Ноздри трепещут, губы приоткрыты. Девушка ерзает на постели, дразнит меня сведенными коленками и трепещет от желания, чтобы я прикоснулся.

– Я хочу, чтобы ты мучилась.

– Я и так мучаюсь. Каждый день, – она опала, стоило мне убрать ладонь и отодвинуться. Твою ж мать! Я срываюсь. Меня шокирует ее реакция, немного другого ожидал, не такой податливости, не такого огня. Она меня в могилу сведет.

– Ну что же ты?! – вдруг разъярилась девушка, вскинулась на постели, но встать не смогла, потому рухнула назад. Закричала так, что я опешил: – Бери меня, трахни уже, как хотел, а потом убей! Избавь от извести вины! Драный Ворон! Почему ты прячешься?! Боишься, что узнаю тебя, да? Что разоблачу? Что?!... – она задыхалась. Раскраснелась, распатлалась, и теперь напоминала львицу. Невероятно красивую и сильную.

– Так вот чего ты хочешь? Чтобы я тебя грубо отъебал, а потом отпустил? Ведь смерть – тоже свобода. Не дождешься, Афина. Я мучить буду, чтобы ты хоть на миг осознала, какая ты тварь, – подошел ближе, задыхаясь от ненависти и желания. С трудом понимал, зачем вообще пошел на это, но многолетние поиски сучки, наблюдения за ней, планы – все катилось к черту! Я дурел от ее губ, глаз, тела, запаха!

Она всхлипнула, а затем снова закричала:

– Я и так это знаю! И ненавижу себя не меньше… – заметалась, пытаясь сорвать шелк. Так отчаянно хотела вырваться, что я на несколько секунд потерял дар речи. Очнулся, когда Афина завыла, а кожа под платком покраснела.

– Прекрати, – накрыл ее своим телом, перехватил руки, удерживая от трения. – Ты меня не разжалобишь, не старайся.

– Отпусти руки, развяжи, я не сбегу.

– Я знаю, что никуда не денешься, потому что ты течешь, сучка, но ты не получишь желаемое.

Она задохнулась от возмущения, приоткрыла рот, чтобы бросить очередную гадость, но отвернулась, будто признавать свои слабости не умела.

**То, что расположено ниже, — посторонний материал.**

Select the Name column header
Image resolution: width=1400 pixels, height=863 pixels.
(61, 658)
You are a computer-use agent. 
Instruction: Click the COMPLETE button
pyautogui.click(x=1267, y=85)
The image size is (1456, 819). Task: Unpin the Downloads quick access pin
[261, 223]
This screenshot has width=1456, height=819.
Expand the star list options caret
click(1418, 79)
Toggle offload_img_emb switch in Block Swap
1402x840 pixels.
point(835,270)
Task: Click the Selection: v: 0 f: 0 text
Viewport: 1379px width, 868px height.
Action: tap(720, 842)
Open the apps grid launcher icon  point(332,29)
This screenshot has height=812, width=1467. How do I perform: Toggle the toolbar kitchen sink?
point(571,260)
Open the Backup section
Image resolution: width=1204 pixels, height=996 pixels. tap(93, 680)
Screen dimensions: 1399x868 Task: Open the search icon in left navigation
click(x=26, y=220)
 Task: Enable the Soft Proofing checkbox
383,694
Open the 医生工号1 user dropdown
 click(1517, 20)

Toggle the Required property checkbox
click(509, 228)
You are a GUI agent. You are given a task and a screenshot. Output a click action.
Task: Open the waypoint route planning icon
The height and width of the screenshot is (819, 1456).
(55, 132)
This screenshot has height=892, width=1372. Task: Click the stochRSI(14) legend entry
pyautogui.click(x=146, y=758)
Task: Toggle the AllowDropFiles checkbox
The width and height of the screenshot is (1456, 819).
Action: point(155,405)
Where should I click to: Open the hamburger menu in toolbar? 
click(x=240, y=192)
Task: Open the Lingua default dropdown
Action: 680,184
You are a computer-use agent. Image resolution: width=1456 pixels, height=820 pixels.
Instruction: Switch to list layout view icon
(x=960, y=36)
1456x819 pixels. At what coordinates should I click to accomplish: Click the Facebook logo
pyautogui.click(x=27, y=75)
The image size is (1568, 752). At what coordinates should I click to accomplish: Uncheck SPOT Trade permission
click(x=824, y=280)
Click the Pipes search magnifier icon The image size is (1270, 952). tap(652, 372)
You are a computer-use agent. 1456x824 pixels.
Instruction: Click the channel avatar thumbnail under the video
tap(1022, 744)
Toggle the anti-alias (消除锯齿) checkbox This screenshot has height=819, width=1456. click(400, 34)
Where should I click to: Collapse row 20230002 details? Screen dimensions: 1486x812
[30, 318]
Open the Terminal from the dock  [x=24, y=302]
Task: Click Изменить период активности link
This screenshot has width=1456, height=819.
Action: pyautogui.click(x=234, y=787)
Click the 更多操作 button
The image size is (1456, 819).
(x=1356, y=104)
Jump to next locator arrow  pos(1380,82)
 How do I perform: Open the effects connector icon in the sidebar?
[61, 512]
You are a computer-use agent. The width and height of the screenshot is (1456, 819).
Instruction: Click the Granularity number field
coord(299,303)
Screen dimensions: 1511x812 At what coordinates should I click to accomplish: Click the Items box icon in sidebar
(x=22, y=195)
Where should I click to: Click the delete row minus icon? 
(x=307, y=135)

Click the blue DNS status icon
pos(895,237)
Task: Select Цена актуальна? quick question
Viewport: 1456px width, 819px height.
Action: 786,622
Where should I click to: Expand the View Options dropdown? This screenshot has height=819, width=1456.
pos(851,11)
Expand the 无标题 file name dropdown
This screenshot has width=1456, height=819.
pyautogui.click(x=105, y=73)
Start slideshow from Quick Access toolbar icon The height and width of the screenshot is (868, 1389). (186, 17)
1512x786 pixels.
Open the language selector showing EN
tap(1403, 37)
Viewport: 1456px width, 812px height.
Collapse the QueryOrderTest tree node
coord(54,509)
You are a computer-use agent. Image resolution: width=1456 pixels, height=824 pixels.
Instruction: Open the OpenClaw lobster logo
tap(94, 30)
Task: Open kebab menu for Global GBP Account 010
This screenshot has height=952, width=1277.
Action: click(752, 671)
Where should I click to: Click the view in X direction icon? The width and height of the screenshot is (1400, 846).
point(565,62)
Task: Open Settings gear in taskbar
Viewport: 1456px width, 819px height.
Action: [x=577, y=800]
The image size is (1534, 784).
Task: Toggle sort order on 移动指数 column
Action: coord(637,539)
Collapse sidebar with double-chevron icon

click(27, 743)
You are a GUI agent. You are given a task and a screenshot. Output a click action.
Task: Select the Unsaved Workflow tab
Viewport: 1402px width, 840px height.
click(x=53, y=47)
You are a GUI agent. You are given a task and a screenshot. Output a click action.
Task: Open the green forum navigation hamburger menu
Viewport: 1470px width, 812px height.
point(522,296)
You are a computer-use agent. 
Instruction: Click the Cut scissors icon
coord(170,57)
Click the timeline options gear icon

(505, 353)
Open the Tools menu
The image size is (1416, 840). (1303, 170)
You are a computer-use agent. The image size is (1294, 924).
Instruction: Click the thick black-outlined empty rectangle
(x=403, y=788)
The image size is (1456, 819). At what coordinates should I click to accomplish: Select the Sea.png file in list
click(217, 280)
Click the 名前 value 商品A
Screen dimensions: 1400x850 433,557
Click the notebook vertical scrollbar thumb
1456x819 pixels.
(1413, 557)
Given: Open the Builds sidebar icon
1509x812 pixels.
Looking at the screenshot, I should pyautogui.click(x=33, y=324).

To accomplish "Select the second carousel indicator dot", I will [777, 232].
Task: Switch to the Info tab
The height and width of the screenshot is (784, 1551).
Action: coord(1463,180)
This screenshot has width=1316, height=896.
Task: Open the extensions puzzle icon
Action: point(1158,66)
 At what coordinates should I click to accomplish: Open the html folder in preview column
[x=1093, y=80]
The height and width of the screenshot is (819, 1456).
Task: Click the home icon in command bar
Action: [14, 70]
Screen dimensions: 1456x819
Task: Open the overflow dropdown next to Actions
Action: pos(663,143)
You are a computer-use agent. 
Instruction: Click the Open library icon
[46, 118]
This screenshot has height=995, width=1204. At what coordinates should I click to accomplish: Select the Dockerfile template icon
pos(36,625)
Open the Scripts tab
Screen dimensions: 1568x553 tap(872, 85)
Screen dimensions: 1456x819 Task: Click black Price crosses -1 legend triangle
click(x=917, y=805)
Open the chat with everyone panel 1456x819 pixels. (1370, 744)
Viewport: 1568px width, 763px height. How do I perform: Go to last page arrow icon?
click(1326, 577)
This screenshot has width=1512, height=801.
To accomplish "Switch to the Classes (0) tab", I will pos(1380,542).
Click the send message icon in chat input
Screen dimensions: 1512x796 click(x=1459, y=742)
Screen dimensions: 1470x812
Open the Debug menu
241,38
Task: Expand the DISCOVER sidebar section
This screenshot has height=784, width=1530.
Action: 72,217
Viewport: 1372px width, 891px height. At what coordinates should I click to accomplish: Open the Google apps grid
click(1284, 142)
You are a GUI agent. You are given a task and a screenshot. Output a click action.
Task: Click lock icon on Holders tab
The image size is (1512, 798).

Оставаясь сверху, выждал, когда Афина расслабится, только тогда немного отстранился, провел ладонями по тонким рукам, убедился, что привязана крепко и не вырвется, погладил плечи, опустился на грудь, обошел вершины стороной, пересчитал ребра. Какая же она худая. Даже через пуловер казалась слишком тонкой и маленькой, но я хочу видеть больше.

Подхватил край свитера и медленно скатал его вверх. Девушка молчала, затаившись, не ерзала и не сопротивлялась, только подрагивала.

Стоило моим пальцам коснуться оголенной кожи, она шумно выдохнула. И я вместе с ней. Под пуловером оказалась белоснежная майка. Приподнял и ее, стянув до груди, вдохнул-выдохнул, только потом обнажил полностью и уставился на дерзко торчащие сосочки. Я неделю подыхал, вспоминая последнюю нашу сессию. Но видео – это все хрень, суррогат, видеть и понимать, что можешь коснуться – настоящий шторм.

Но я придержал свои паруса, достал якорь и... продолжил ее раздевать.

Сегодня Афина была в джинсах. Не трогая грудь, переместился к застежке, поцеловал средоточие жара через ткань, глухо засмеялся, когда она слабо толкнулась навстречу.